### PROBLEM TO SOLVE
The listing is to be repeated exactly, and its pictures are to be left out.

### RECORDS FOR THE TASK

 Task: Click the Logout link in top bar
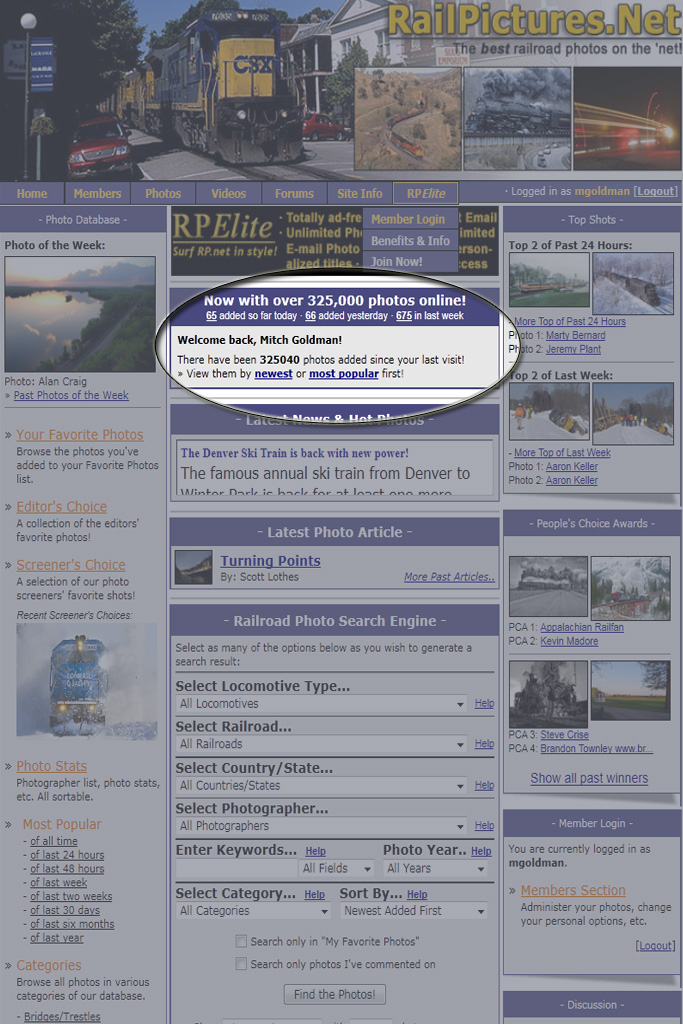656,191
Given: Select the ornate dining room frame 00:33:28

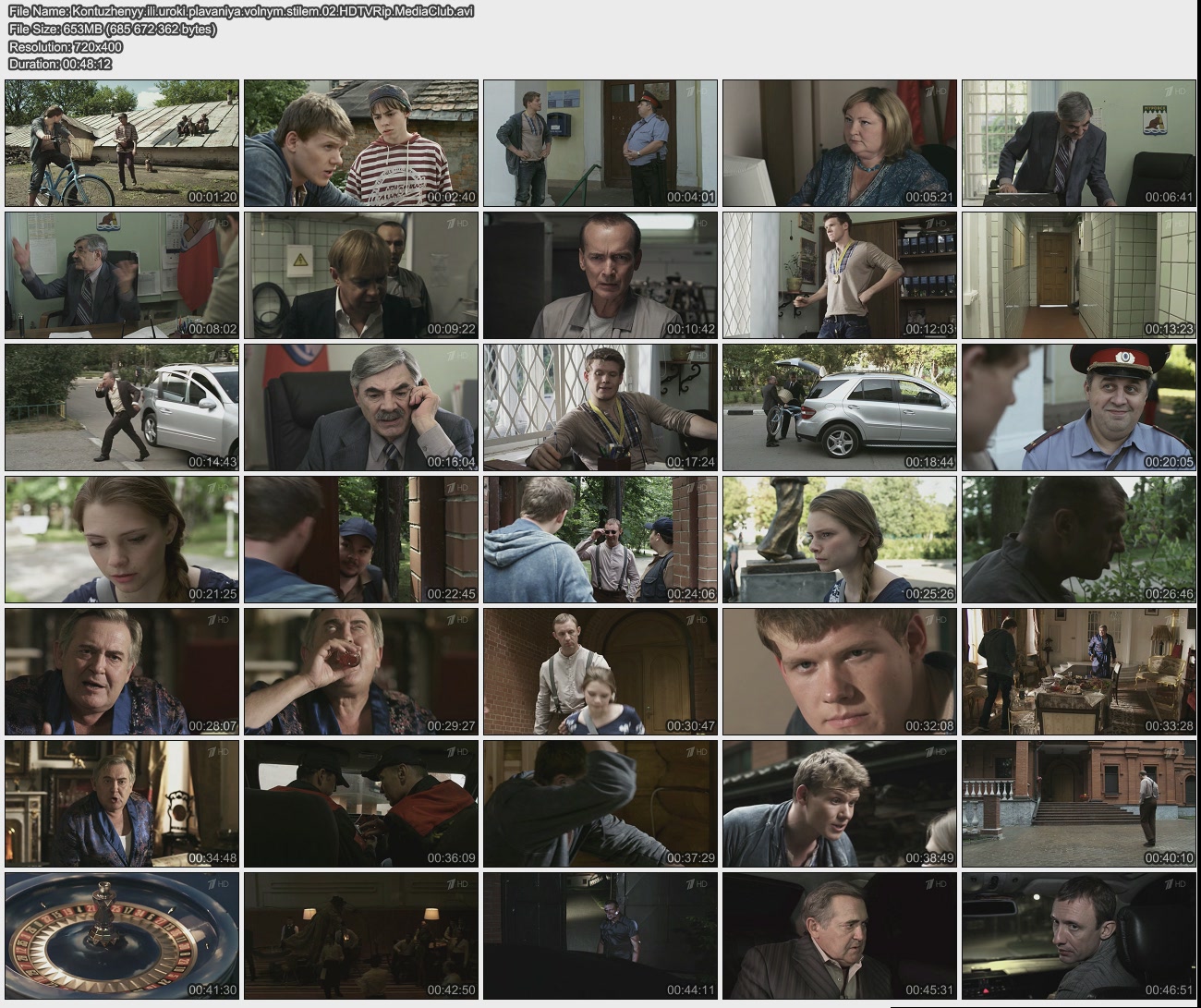Looking at the screenshot, I should pos(1078,672).
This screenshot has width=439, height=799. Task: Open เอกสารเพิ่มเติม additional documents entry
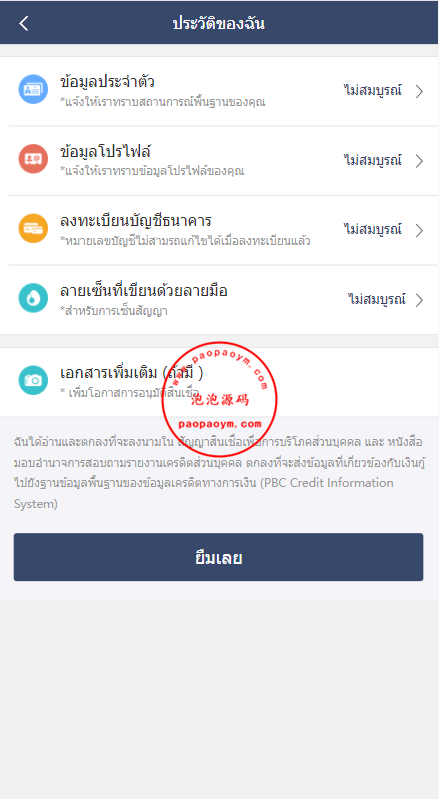coord(220,382)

### TASK ANSWER
 Task: Click the Logout link in top bar
656,191
Given: Select the ornate dining room frame 00:33:28

Looking at the screenshot, I should pos(1078,672).
This screenshot has width=439, height=799. Task: Open เอกสารเพิ่มเติม additional documents entry
coord(220,382)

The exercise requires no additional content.